Items from a data source
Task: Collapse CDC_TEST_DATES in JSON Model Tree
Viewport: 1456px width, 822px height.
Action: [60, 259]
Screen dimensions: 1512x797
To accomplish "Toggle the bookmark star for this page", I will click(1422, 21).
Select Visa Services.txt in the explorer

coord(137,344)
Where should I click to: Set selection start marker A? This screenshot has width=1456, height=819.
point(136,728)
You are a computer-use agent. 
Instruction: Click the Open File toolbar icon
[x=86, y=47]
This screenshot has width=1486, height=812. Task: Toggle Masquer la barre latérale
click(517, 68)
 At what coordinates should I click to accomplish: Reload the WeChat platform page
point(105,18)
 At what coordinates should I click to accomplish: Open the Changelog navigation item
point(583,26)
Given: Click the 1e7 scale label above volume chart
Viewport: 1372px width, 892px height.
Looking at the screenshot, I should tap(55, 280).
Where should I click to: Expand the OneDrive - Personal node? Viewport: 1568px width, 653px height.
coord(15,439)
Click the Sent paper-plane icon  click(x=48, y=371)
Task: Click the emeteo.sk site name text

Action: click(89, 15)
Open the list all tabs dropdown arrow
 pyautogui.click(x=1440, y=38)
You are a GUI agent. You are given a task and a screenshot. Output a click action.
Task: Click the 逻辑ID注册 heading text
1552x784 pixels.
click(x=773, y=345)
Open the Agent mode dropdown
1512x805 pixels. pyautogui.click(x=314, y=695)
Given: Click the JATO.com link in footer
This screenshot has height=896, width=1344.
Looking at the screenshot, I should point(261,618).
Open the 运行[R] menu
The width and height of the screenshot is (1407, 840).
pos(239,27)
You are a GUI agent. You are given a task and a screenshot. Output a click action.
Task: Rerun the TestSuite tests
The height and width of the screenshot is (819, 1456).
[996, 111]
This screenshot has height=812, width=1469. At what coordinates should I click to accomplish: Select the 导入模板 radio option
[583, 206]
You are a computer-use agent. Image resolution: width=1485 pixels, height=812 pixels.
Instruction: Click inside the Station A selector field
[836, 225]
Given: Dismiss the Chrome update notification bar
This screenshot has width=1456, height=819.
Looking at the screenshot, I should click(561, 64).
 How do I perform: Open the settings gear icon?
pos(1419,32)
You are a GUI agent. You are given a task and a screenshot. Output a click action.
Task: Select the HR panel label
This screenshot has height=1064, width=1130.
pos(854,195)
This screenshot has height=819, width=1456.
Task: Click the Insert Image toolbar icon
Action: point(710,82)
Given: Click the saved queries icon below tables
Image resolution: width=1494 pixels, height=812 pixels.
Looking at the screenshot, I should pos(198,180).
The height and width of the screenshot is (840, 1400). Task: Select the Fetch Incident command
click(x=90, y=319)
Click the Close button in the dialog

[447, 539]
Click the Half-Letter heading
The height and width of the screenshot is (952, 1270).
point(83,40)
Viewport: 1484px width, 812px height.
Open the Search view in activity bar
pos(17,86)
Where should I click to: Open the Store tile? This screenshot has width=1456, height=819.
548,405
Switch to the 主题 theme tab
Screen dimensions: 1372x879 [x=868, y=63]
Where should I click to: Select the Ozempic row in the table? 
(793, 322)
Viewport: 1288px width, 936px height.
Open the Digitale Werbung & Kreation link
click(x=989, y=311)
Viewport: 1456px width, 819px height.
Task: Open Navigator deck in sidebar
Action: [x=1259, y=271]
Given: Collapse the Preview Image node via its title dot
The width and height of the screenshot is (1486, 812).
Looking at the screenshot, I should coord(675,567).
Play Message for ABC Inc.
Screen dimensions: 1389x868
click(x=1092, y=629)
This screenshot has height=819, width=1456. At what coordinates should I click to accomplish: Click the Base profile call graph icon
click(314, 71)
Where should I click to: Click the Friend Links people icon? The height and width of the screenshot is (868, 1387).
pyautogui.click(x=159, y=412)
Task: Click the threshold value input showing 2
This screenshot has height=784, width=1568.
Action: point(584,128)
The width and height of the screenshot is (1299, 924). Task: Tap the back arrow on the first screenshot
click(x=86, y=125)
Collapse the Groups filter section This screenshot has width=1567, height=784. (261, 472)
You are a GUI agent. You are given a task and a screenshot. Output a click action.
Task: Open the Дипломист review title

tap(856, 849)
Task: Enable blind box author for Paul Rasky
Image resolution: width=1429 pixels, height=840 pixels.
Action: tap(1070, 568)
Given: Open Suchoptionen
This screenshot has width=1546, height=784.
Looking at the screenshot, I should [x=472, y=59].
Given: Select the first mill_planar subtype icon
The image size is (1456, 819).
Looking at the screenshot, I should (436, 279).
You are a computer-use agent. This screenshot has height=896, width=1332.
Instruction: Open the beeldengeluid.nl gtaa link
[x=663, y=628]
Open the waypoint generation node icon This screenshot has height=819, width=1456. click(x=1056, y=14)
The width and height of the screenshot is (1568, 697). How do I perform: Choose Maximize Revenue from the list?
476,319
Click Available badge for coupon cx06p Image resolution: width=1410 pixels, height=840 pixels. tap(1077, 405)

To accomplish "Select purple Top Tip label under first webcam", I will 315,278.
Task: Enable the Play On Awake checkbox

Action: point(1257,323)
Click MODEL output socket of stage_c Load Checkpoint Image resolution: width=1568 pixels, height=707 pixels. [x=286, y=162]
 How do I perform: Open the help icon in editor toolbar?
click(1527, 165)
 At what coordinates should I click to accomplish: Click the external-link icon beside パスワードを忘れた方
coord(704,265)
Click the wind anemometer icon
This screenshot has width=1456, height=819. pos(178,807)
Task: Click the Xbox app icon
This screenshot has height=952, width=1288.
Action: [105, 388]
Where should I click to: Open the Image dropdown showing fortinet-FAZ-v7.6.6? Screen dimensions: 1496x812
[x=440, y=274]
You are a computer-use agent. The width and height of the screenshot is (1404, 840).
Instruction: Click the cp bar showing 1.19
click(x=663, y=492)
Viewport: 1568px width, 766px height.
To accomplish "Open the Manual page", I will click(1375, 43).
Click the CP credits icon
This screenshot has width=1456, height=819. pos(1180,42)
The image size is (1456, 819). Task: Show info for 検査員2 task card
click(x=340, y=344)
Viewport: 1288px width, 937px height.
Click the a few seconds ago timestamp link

• **ABOUT THIS EXERCISE**
When a line in the entries above contains "heading", count it; please answer with the number only.

• **ANSWER TO THE PROBLEM**
2